Should Your Client Write a Homebuyer’s Letter to the Seller?
Writing a letter to the seller could be beneficial if there are multiple parties with a serious interest in the property. Adding a personal element could help your client stand out among many competitive offers. In a situation with competing offers, a buyer’s letter could make a big difference in determining which offers resonate with the sellers.
However, if there are no competitive offers made, a letter to the seller could give you less negotiating power because the sellers already know that your clients are set on the property. In addition, the stress of the property hunt could lead your client to disclose information or beliefs that are too personal and could be a potential turn off to the buyer.
Disclosing your client’s family status and reasoning behind wanting to purchase the property could open the door to possible discrimination on behalf of the seller. Ultimately, it may be safer not to disclose information that could be used to discriminate against your client.
The seller’s real estate agent could even withhold the letter if it contains any information about your client’s status in protected classes under The Fair Housing Act. The seller’s agent wants to protect the seller against accusations of a Fair Housing Act violation in the case that your client’s offer is not accepted.
How to Write an Effective Buyer’s Letter to the Seller
If you’ve considered the pros and cons of writing a letter and decided that it could benefit your client to do so, follow these guidelines to ensure that it’s as effective as it can be.
1. Keep it short.
The most effective letters are to-the-point and carefully worded. A good tactic for keeping the letter short is asking your client to write a draft or two before settling on a final version. The first draft can be as long as they like, including all the information they think is important to mention.
Challenge them to shorten it in the second draft, while still retaining the essential information. The final version will come across much more polished and effective to the seller after going through a round or two of edits.
2. Build off of something you have in common.
If there is something that your clients have in common with the sellers, that’s a good starting point to build off of in the letter. For example, if you know that the property was the seller’s first home purchase, and your clients are also first-time buyers, that could strike a chord with the seller.
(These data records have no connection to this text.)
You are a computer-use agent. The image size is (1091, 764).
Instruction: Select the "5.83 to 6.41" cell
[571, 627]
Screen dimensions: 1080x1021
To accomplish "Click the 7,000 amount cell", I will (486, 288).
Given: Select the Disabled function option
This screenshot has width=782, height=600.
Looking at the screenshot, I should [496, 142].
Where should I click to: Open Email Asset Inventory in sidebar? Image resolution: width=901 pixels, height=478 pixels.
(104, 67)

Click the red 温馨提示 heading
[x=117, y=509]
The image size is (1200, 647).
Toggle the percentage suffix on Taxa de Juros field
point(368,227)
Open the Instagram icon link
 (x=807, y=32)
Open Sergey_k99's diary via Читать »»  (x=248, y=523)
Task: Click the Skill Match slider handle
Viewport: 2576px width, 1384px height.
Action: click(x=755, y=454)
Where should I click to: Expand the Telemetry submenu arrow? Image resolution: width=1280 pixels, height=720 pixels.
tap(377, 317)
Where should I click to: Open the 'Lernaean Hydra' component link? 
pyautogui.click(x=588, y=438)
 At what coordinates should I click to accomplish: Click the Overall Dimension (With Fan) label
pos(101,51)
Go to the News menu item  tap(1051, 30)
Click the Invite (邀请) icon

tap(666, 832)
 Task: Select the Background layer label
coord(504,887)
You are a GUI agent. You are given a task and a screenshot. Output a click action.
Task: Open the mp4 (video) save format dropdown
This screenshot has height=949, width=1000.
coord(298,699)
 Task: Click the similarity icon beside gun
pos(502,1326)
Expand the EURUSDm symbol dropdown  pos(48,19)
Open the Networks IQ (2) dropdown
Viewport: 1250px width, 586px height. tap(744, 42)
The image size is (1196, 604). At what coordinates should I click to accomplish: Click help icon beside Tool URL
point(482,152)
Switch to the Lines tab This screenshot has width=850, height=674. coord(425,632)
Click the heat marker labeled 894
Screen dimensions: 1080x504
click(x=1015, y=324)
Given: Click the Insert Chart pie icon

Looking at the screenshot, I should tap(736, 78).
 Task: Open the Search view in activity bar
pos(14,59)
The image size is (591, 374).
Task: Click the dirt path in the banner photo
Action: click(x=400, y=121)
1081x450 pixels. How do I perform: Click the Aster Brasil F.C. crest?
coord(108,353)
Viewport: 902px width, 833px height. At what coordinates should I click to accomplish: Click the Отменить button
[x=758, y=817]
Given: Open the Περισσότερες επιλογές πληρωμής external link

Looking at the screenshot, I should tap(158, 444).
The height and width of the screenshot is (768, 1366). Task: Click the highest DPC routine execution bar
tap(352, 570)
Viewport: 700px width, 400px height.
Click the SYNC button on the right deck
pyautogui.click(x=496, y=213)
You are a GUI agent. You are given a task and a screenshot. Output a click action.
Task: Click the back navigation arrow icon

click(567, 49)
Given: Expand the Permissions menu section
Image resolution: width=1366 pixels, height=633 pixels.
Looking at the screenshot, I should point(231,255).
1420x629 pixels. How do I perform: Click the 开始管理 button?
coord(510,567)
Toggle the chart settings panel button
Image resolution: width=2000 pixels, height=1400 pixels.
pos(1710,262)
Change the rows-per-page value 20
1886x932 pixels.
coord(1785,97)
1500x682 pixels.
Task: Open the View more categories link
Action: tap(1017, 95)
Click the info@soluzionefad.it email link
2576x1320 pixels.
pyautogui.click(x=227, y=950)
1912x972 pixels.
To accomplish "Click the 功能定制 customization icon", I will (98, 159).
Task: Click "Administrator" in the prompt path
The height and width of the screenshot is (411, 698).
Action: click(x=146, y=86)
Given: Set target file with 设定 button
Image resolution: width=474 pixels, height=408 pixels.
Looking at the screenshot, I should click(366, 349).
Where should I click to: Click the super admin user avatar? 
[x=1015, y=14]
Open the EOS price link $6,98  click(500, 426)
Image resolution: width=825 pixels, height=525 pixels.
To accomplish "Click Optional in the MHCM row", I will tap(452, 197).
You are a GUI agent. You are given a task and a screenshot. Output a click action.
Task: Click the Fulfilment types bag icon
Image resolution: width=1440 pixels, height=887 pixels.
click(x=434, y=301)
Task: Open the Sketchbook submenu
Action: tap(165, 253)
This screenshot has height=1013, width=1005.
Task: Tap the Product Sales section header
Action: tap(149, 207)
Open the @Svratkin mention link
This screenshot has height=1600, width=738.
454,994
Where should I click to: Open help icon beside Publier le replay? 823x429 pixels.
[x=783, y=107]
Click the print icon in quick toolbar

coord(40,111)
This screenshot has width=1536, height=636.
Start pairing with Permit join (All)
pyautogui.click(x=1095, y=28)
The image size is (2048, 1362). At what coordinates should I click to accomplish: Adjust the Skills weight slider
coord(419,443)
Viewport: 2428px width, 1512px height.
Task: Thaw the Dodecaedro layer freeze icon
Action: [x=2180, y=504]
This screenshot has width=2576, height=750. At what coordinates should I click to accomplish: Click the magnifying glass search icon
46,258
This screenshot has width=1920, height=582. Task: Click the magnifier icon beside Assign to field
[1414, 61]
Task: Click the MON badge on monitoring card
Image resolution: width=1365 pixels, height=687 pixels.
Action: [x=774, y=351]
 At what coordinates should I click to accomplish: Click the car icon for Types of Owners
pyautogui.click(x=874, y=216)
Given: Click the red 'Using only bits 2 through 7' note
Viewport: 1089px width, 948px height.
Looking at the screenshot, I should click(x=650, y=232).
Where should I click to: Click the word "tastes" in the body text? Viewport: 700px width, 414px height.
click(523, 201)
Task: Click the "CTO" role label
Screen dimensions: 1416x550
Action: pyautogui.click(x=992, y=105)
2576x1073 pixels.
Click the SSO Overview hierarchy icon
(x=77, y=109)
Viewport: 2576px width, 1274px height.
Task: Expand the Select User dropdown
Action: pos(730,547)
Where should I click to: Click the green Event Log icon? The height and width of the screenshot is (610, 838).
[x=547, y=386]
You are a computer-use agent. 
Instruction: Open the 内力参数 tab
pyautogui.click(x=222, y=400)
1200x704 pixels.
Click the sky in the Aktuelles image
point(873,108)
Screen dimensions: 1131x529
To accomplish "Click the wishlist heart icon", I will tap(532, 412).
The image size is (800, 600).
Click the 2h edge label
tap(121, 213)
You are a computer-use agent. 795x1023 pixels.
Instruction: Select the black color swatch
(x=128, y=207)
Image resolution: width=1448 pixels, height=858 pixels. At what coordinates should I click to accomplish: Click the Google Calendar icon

3. Be upbeat and positive.
Try to keep the letter upbeat and happy. In the letter, your clients should point out detailed and specific features of the home that they appreciate. The goal is to make the buyer feel like your clients don’t want to buy just any home in the neighborhood—they want this home. You want the seller to finish reading the letter and feel positive about the possibility of selling to your clients.
4. Leave out any information that might be oversharing.
If you suspect that some information might be too personal, it’s best to not include it. While some sellers might identify or sympathize with your clients, others may not. Or, the seller may not appreciate lengthy personal accounts in general. Since neither you nor your clients know the seller’s personally, try to limit the amount of personal information that you share with them.
5. Proofread it.
When your clients have a letter that they are happy with, give it one last look for any possible grammar or spelling errors. Ensuring that the letter is free of grammatical errors will present your clients in the best possible light.